# 65 wheel/tire question



## sdrake (Jan 8, 2010)

Have a restored stock 65 with the proper bias ply tires on stock wheels. Drives about like a school bus as many of you know.

Here is my question, what would be a period correct type of wheel and tire combo I could use to get some drivability out of the car when I'm not worried about being points judged?

Thanks


----------



## Rukee (Feb 8, 2007)

Nothing looks better on a classic GTO then Cragars IMO, which came out in `66. I'm running 295-50-15s in the back and 14s on the front. Love the look of the wide tires on the back.


----------



## geeteeohguy (Feb 2, 2008)

I used to run Goodyear Custom Polysteels on mine, whitewalls. They were the stock size equivalent, 215/75/14, and I ran them with wheel covers on the '67. they looked stock. My '65 came with whitewalls from the factory, and I've run them on the steel wheels with hubcaps, too. I've been running the Rally 1 wheels for about 20 years, even theough my '65 came with Custom wheel covers. The early style Cragar SS or American Torque Thrust (Not the Torque Thrust D) look great on these cars, run true, balance easily, and are period correct. I had a Competition Orange '66 back in '80, and it had Cragar SS wheels on it...this was PRE Dukes of Hazzard, too!!


----------



## sdrake (Jan 8, 2010)

thanks guys, love the cragars, just didn't know how true they would be to the car. One year is close enough!

Ordering a set tonight.


----------



## geeteeohguy (Feb 2, 2008)

Just got on the Cragar website.....the Cragar SS was introduced in 1964! So, you're right there with being in the period.


----------



## MikeMcGinn (Apr 6, 2009)

I took Rukee's advide and went with the Crager's and 245 601 5 in the rear and 225 60 15 in the front.
IMO it looks great.
Mike


----------



## VettenGoat (Jun 19, 2007)

So Mike is running 245 60 x15s and Rukees running 295 50 x15s. So why am I getting inner sidewall chaffing during cornering when I'm running 245 70 x15on Rally I wheels no less?? Either you guys are running some manner of offset, or all 65s are not created equal!

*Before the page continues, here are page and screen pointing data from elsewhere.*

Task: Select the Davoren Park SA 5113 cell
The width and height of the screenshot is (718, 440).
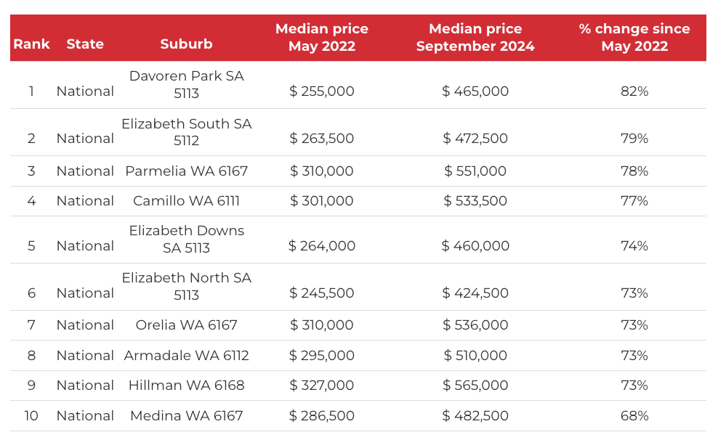Action: click(186, 84)
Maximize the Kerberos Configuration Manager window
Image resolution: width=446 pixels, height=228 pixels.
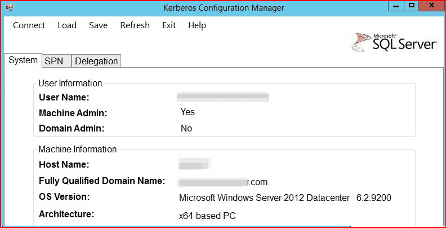point(412,6)
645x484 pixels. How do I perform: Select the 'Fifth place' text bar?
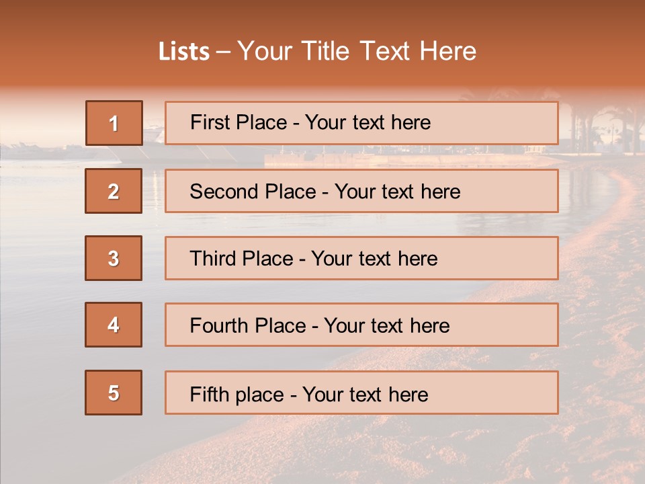click(x=361, y=393)
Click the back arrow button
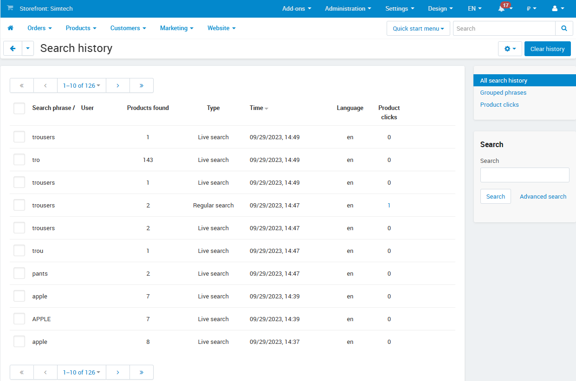576x381 pixels. coord(13,49)
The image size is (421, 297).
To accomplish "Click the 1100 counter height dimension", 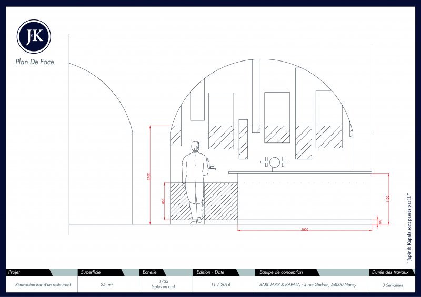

For what its worth, driveabilty vs. original appearance; I'm going with Redline radials after I smoke (or chaff) off this set of tires.


----------



## Rukee (Feb 8, 2007)

I trimmed the inside of my fender wells at least a 1/2 inch to get the tires to clear.


----------



## Thumpin455 (Feb 17, 2010)

Im more partial to Ansen slotted mags myself, but Cragars are cool too. I still like the Rally I wheel with some RWL tires, a 15x7 front and 15x8 rear.


----------